Familiarity breeds not exactly contempt but a readiness, let’s say, to disengage. Thus, without urgent affairs of state to grip my mind, I can appreciate the fuller experience of Thallabawn.
This must include mornings when I head out into gale or rain, zipped and Velcroed to the eyeballs. The recommended five days a week doesn’t work on the Atlantic coast: it’s up to gale force eight or nothing. At least it’s the cleanest wind and purest rain in Europe. And I am not alone.
As if timed to the minute for the same spot, I meet an approaching high-vis neighbour, halfway around a circuit twice the length of my own. “Not nice!” we empathise, in a passing swish of lemon jackets.

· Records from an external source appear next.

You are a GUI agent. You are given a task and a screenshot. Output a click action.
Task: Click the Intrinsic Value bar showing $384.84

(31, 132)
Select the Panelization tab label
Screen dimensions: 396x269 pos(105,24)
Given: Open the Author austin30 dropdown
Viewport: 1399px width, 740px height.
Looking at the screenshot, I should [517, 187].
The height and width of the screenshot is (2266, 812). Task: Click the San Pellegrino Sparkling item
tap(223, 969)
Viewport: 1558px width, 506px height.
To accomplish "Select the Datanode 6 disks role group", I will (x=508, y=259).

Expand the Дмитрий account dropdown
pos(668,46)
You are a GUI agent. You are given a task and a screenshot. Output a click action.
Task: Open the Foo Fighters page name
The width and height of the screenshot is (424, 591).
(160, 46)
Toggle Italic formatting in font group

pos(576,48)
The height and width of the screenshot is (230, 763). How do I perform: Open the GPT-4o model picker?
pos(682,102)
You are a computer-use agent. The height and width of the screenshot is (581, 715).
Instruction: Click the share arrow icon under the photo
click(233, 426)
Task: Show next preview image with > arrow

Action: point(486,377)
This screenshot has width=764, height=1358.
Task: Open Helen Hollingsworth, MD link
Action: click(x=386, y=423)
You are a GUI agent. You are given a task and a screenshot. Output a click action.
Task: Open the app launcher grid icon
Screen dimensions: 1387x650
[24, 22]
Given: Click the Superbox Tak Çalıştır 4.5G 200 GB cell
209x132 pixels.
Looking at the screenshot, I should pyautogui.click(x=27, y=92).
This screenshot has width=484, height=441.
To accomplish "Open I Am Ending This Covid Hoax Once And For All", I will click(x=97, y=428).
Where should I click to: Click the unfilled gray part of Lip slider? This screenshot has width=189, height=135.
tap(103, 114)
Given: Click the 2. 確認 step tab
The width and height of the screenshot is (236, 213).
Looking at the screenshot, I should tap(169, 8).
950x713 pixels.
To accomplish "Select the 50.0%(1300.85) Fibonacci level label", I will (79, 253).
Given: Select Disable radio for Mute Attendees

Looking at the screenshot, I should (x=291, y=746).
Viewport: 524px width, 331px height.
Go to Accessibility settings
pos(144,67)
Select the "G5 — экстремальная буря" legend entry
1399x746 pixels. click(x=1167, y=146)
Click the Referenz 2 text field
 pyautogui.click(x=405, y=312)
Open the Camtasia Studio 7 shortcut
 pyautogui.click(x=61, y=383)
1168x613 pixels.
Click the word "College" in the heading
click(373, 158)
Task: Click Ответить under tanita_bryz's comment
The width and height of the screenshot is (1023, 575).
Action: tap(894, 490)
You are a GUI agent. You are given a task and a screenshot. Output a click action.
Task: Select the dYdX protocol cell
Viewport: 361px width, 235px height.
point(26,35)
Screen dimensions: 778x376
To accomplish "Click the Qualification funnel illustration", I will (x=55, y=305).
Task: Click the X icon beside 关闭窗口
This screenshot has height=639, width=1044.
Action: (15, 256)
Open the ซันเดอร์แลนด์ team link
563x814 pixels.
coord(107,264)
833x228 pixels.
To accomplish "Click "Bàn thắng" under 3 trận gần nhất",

With any luck, however, even in the current squeeze of autumn isobars, there is enough pause between showers and hail squalls for me to do The Grand Old Duke of York on our hill all unanoraked. I judge it by the distant sweep of curtains along the sea’s horizon and the speed of their grey advance across ’Bofin or ’Turk.
The size of the rain pools on the road is another gauge of my chances. A heron stood there the other morning, peering hopefully into ankle-deep water, perhaps for a wandering frog.
Such amazements are few. Old friends are the hares, crossing the boreen between regular notches worn in the field banks at either side.
With Meg no longer sniffing ahead, they can safely pause in the middle, at the Mohican stripe of grass, to appraise me with a huge sideways eye.
I remember the boreen before tarmacadam: stones all the way to the sea. Where curling bracken waves now in its last, lacy fronds of beige and russet, the winter verges were mown by loose cattle set free to graze the “long acre”.
The few cattle left on the hillside today are well-fed captives, with yellow tags in their ears, and it’s sheep that climb field banks to strain their necks through the fence for the extra bite. Sometimes, panicking at my step, they get their horns tangled as they jerk back: I worry they will hang there, strangling, and sometimes stop for them to take their time.
The verges are thick with herbs and grasses, combed one way by the wind from the sea, and I note the empty glove of a hedgehog on the tar, its spines a bit flatter every day. Adding it to the records at biology.ie, it is the 697th dead hedgehog sighted on the roads this year.